## ÜBUNGSTEXT
....

26.11.2010

Kreuztaler Südumgehung: Planungen fußen auf "veralteten Daten"

Kreuztal. "Schweren methodischen Mangel" wirft Wulf Hahn den Planern der Kreuztaler Südumgehung vor. Der Marburger Verkehrsexperte fordert ein neues Verkehrsgutachten als Grundlage.

pe - Die Planungsunterlagen für die Kreuztaler Südumgehung, wie sie der Landesbetrieb Straßenbau NRW zurzeit offengelegt hat, hat nach Ansicht eines Fachgutachters "viele handfeste Fehler und Defizite". Das legte Wulf Hahn von der Marburger Fachagentur für Stadt- und Verkehrsplanung "Regio-Consult" am Mittwoch bei einem Vortrag vor etwa 50 Bürgern in der Weißen Villa dar.

....

## BEREITGESTELLTES MATERIAL
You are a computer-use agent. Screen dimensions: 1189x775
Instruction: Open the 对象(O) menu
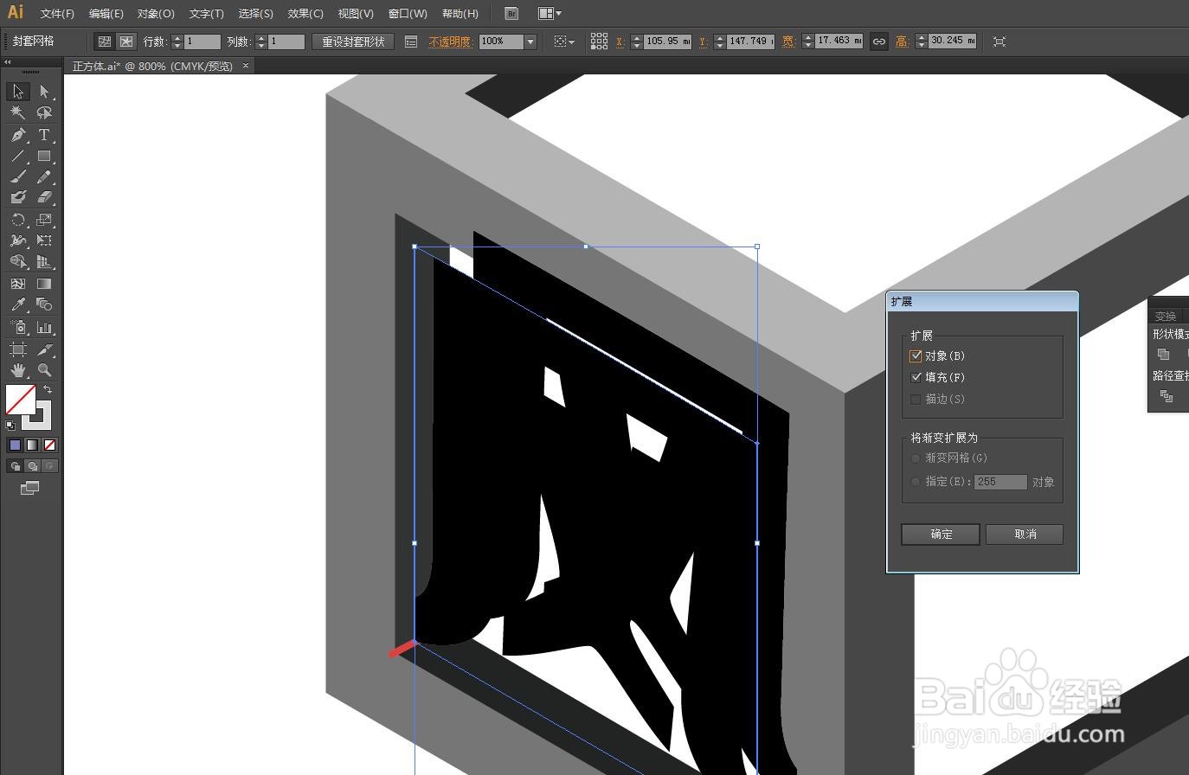click(x=155, y=13)
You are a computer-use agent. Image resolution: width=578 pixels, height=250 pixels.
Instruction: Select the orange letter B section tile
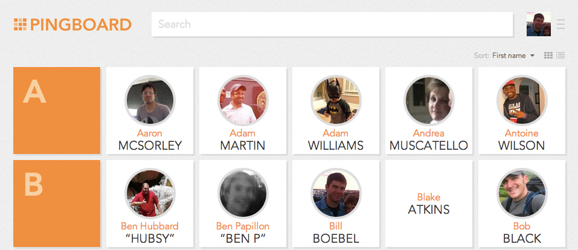(57, 204)
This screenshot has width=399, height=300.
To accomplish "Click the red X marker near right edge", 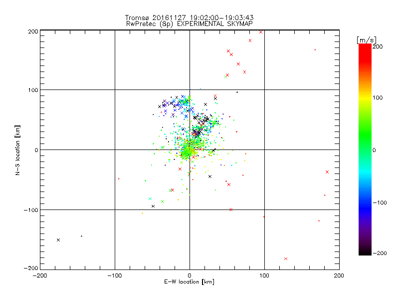I will (327, 172).
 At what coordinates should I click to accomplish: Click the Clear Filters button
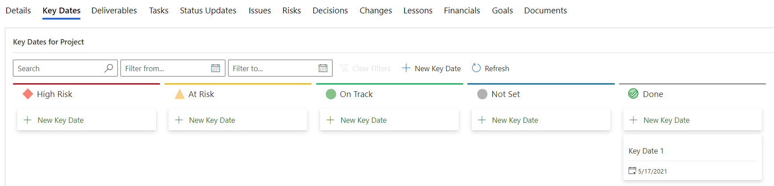(x=365, y=68)
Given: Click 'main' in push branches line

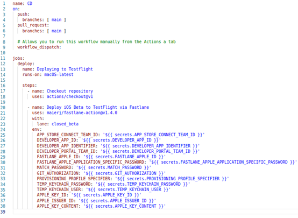Looking at the screenshot, I should 56,20.
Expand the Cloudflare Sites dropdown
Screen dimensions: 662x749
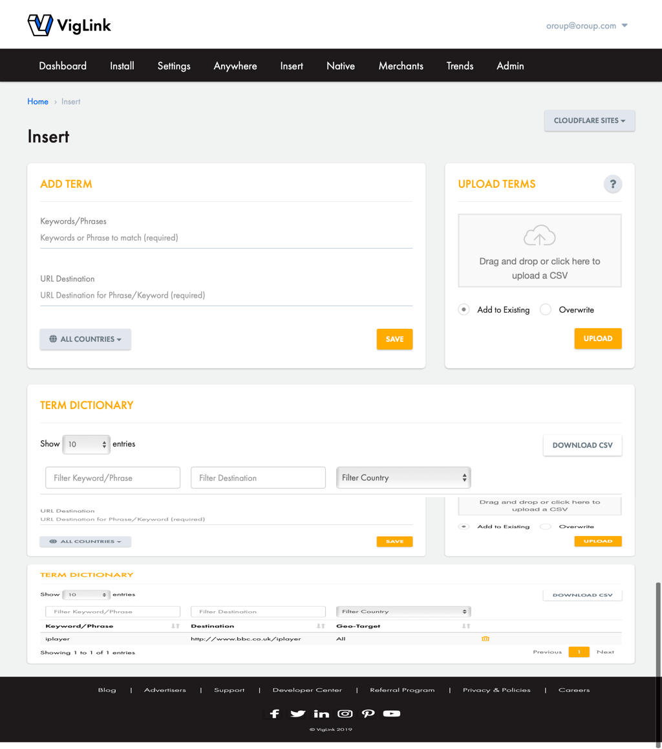590,121
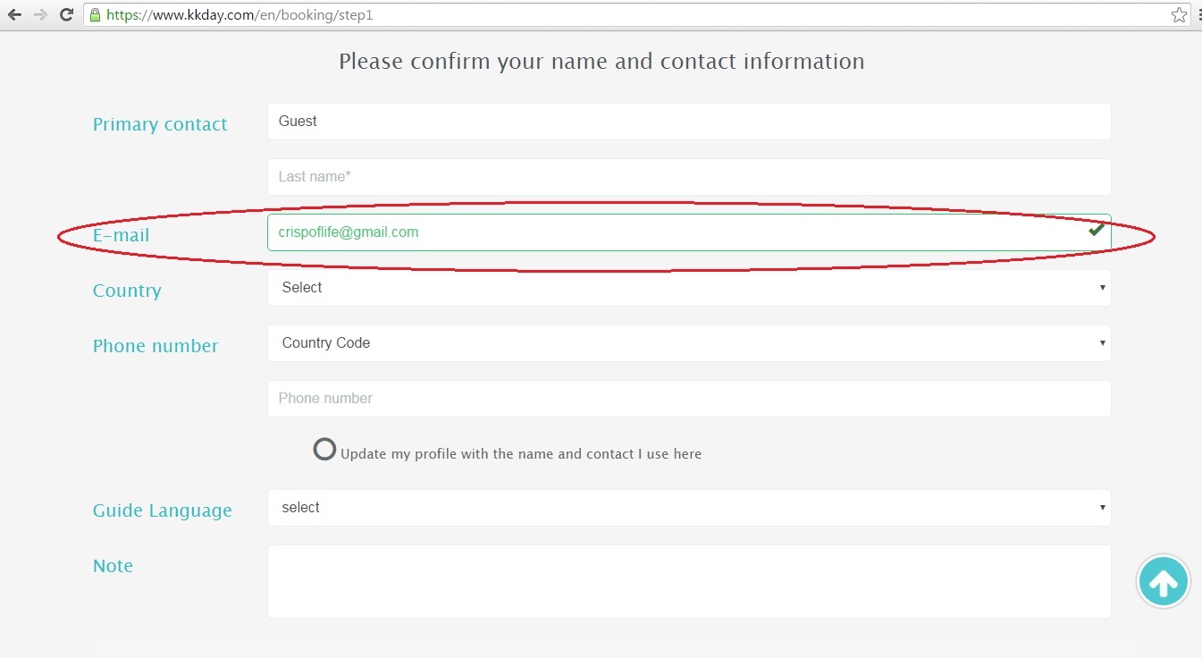Expand the Country Code dropdown
This screenshot has width=1202, height=658.
(688, 343)
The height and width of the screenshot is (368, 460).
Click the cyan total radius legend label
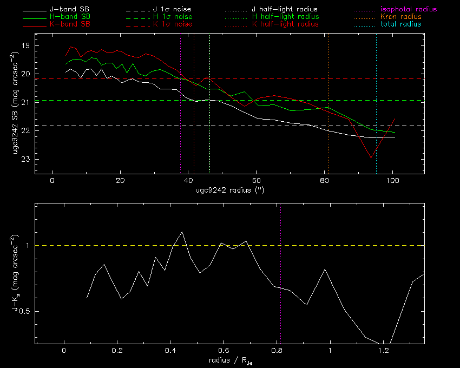click(400, 24)
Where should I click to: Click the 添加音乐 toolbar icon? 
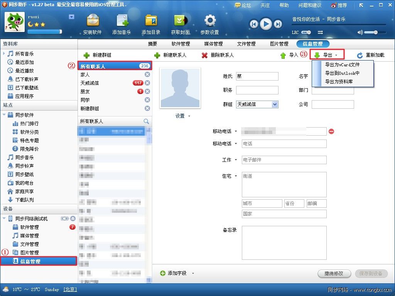(123, 23)
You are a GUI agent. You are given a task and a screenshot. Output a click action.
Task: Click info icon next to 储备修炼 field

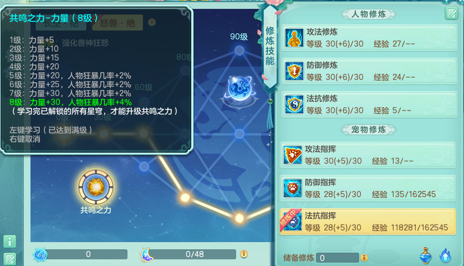[364, 258]
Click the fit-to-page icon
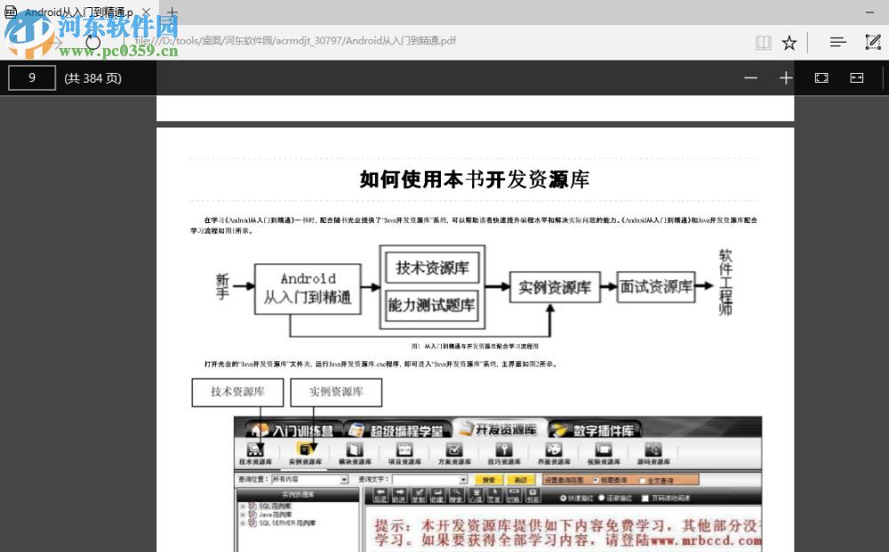The image size is (889, 552). click(821, 78)
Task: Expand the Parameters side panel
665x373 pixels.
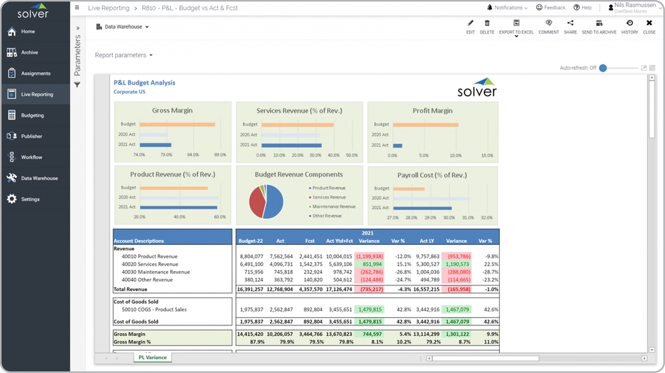Action: coord(77,29)
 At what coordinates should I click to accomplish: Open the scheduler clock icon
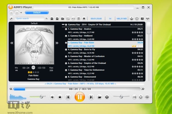137,19
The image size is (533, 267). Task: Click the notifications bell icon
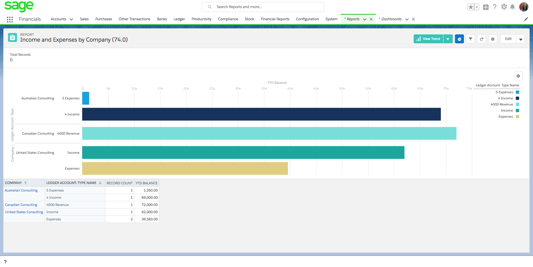pyautogui.click(x=512, y=7)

....

## ANFORDERUNG 1
Vor wie vielen Bürgern hielt Wulf Hahn laut Übungstext seinen Vortrag in der Weißen Villa?
## ANFORDERUNG 2
Prüfe, ob jede Aussage zum Übungstext passt. Antworte jeweils mit Ja oder Nein und zitiere die entscheidenden Worte.
(a) Wulf Hahn ist ein Verkehrsexperte aus Marburg.
(b) Die Planungsunterlagen für die Südumgehung hat die Stadt Kreuztal offengelegt.
(c) Hahn verlangt ein neues Verkehrsgutachten als Grundlage.

## LÖSUNG 1
Vor etwa 50 Bürgern.

## LÖSUNG 2
(a) Ja: „Der Marburger Verkehrsexperte“
(b) Nein: „wie sie der Landesbetrieb Straßenbau NRW zurzeit offengelegt hat“
(c) Ja: „fordert ein neues Verkehrsgutachten als Grundlage“